The training with adversarial examples has been firstly proposed by Goodfellow et al. [99] and Huang et al. [177] as a defense strategy to make deep neural networks (DNNs) robust against adversarial attacks. They trained the model by augmenting adversarial examples in the training set. Furthermore, Goodfellow et al. showed that adversarial training could provide better regularization for DNNs. In [99, 177], the adversarial robustness of ML models was evaluated on the MNIST dataset having 10 classes while in [178], a comprehensive evaluation of adversarial training was performed on a considerably large dataset, i.e., ImageNet having 1000 classes. The authors used 50% of the dataset for adversarial training and this strategy increased the robustness of DNNs for single step adversarial attack (e.g., FGSM [99]). However, the strategy failed for iterative adversarial examples generation methods such as the basic iterative method (BIM) [118].

V-A2 Input Reconstruction

The idea of input reconstruction is to clean the adversarial examples to transform them back to legitimate ones. Once the adversarial examples have been transformed, they will not affect the prediction of DNN models. For robustifying DNN, a technique named deep contractive autoencoder has been proposed in


. They trained a denoising autoencoder for cleaning adversarial perturbations.

V-A3 Feature Squeezing

Xu et al. [180] leveraged the observation that input feature spaces are typically unnecessarily large and provide a vast room for an adversary to construct adversarial perturbations and thereby proposed feature squeezing as a defense strategy to adversarial examples. The available feature space to an adversary can be reduced using feature squeezing that combines samples having heterogeneous feature vectors in the original space into a single space. They perform feature squeezing at two levels: (1) reducing color bit depth; (2) spatial domain smoothing using both local and non-local method.
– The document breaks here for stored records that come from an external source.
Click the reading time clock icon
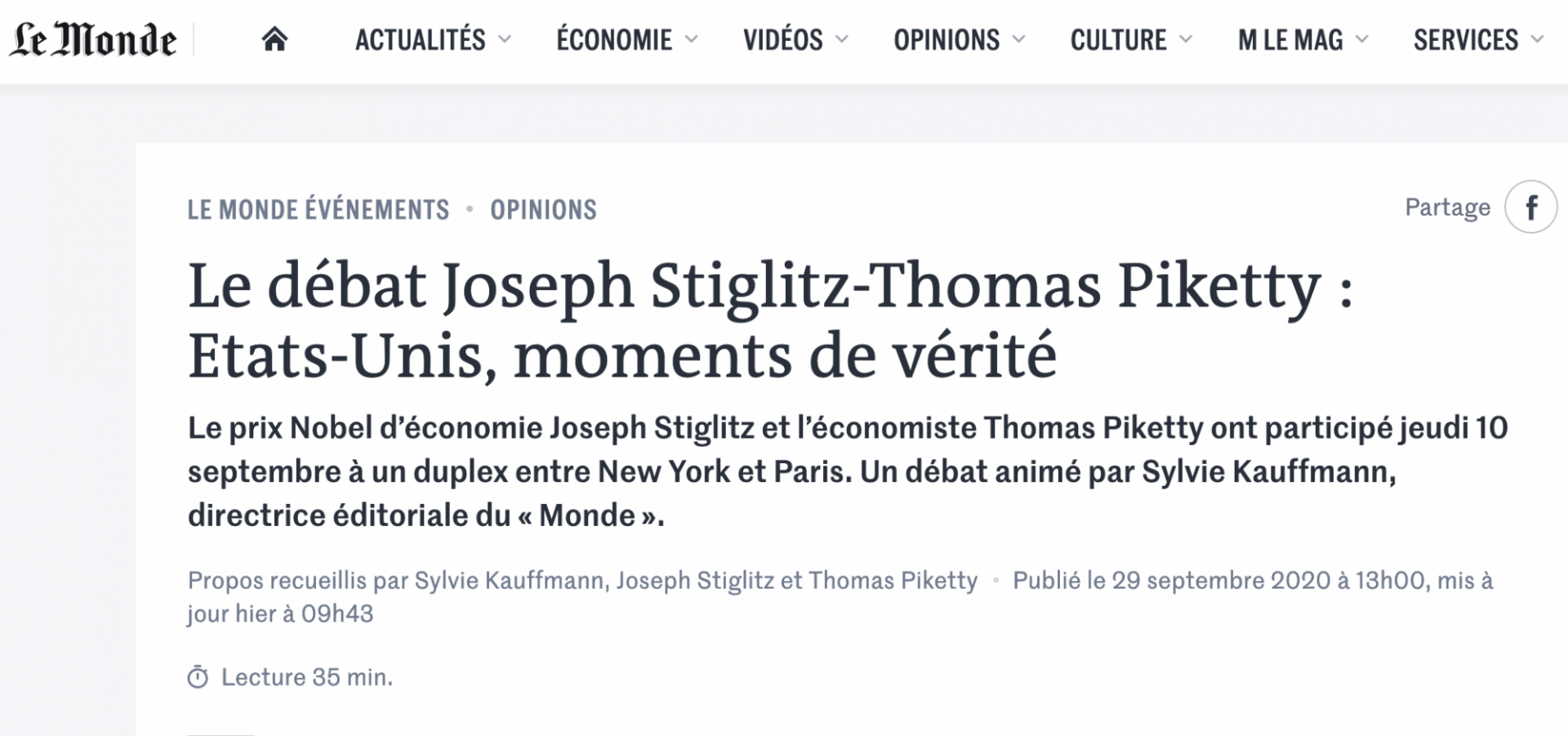This screenshot has height=736, width=1568. pyautogui.click(x=198, y=677)
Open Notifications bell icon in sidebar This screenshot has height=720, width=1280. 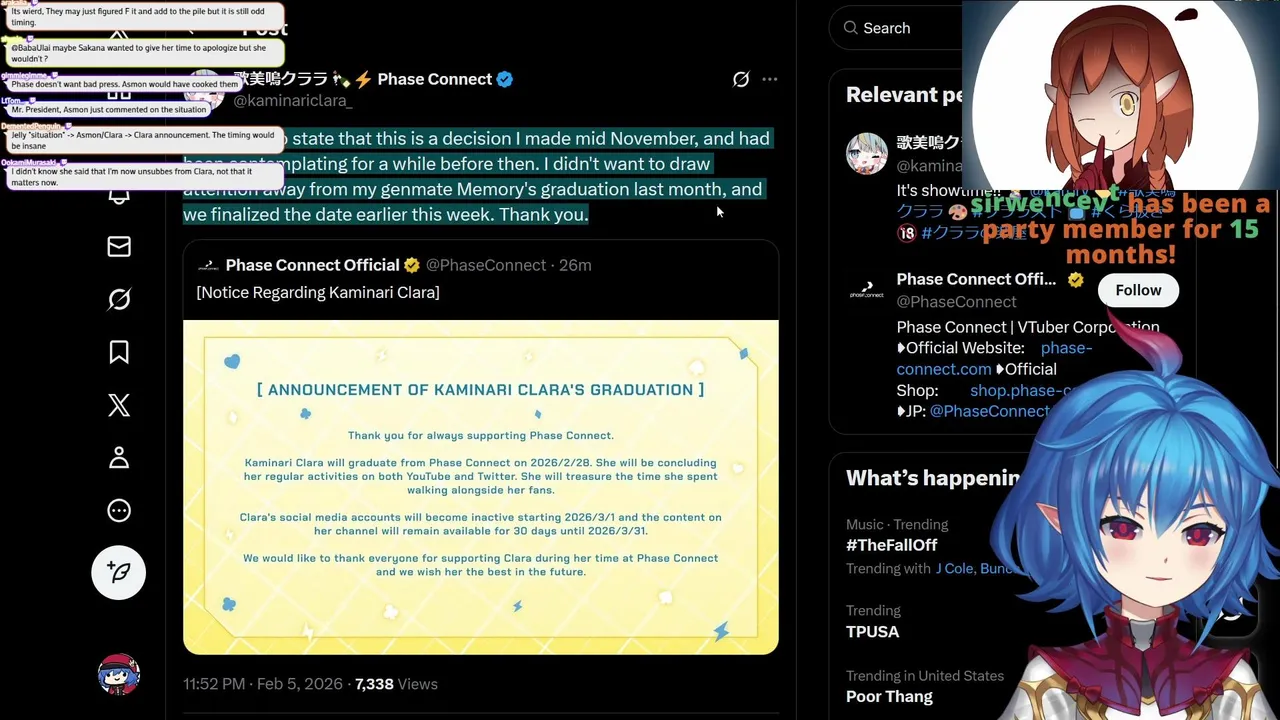pyautogui.click(x=119, y=194)
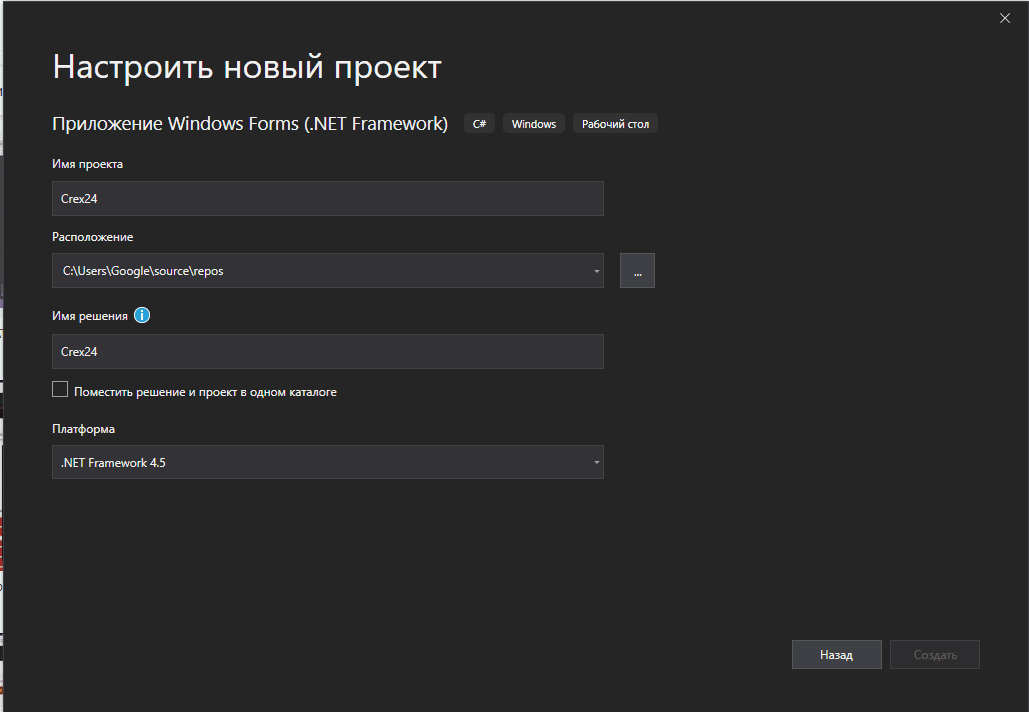
Task: Enable Поместить решение и проект в одном каталоге
Action: pos(59,389)
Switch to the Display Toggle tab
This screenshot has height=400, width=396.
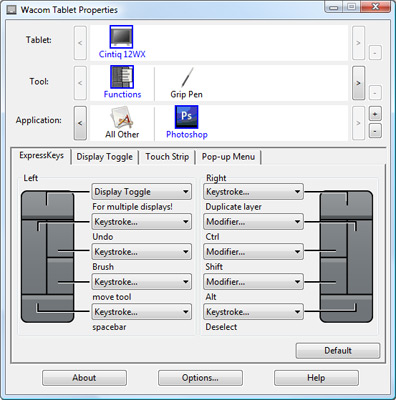(x=105, y=157)
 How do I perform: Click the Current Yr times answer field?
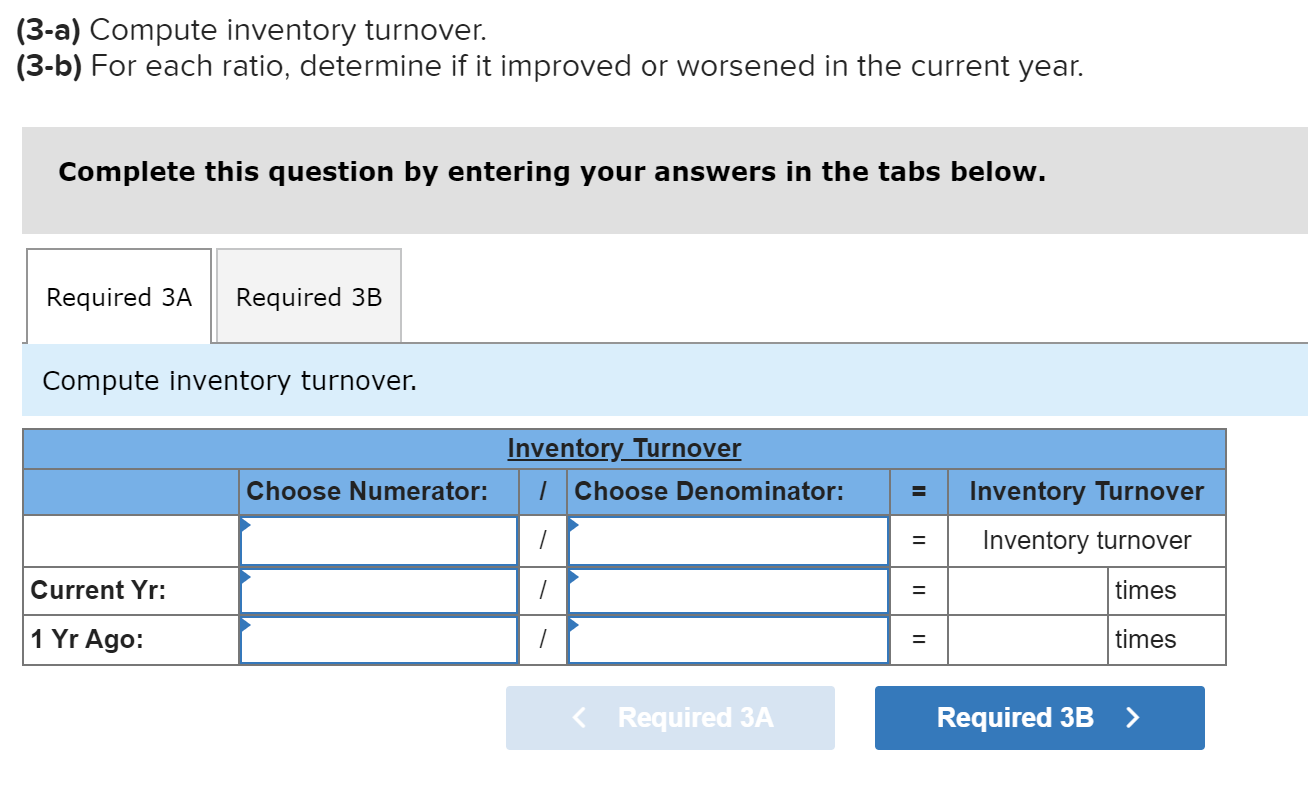(1026, 590)
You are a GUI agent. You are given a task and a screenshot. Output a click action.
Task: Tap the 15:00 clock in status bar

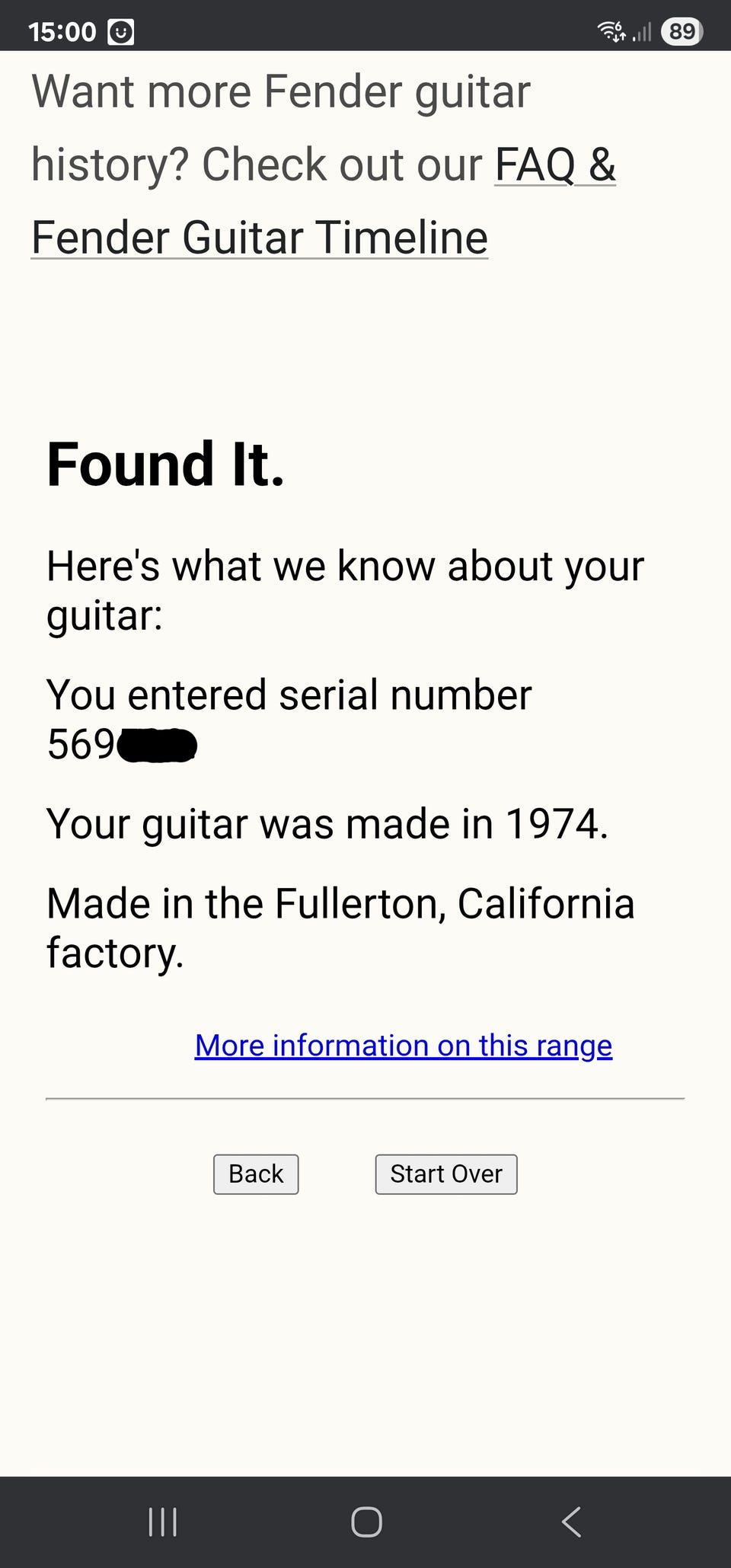pyautogui.click(x=62, y=32)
Also, they evaluated eleven state-of-the-art adversarial perturbations generation methods on three different datasets, i.e., MNIST, CIFAR-10, and ImageNet. However, this defense strategy was found to be less effective in a later study [181].

V-A4 Features Masking

In [182]

, authors proposed to add a masking layer before the softmax layer of the classifier that is mainly responsible for the classification task. The purpose of adding the masking layer was to mask the most sensitive features of input that are more prone to adversarial perturbations by forcing the corresponding weights of this layer to zero.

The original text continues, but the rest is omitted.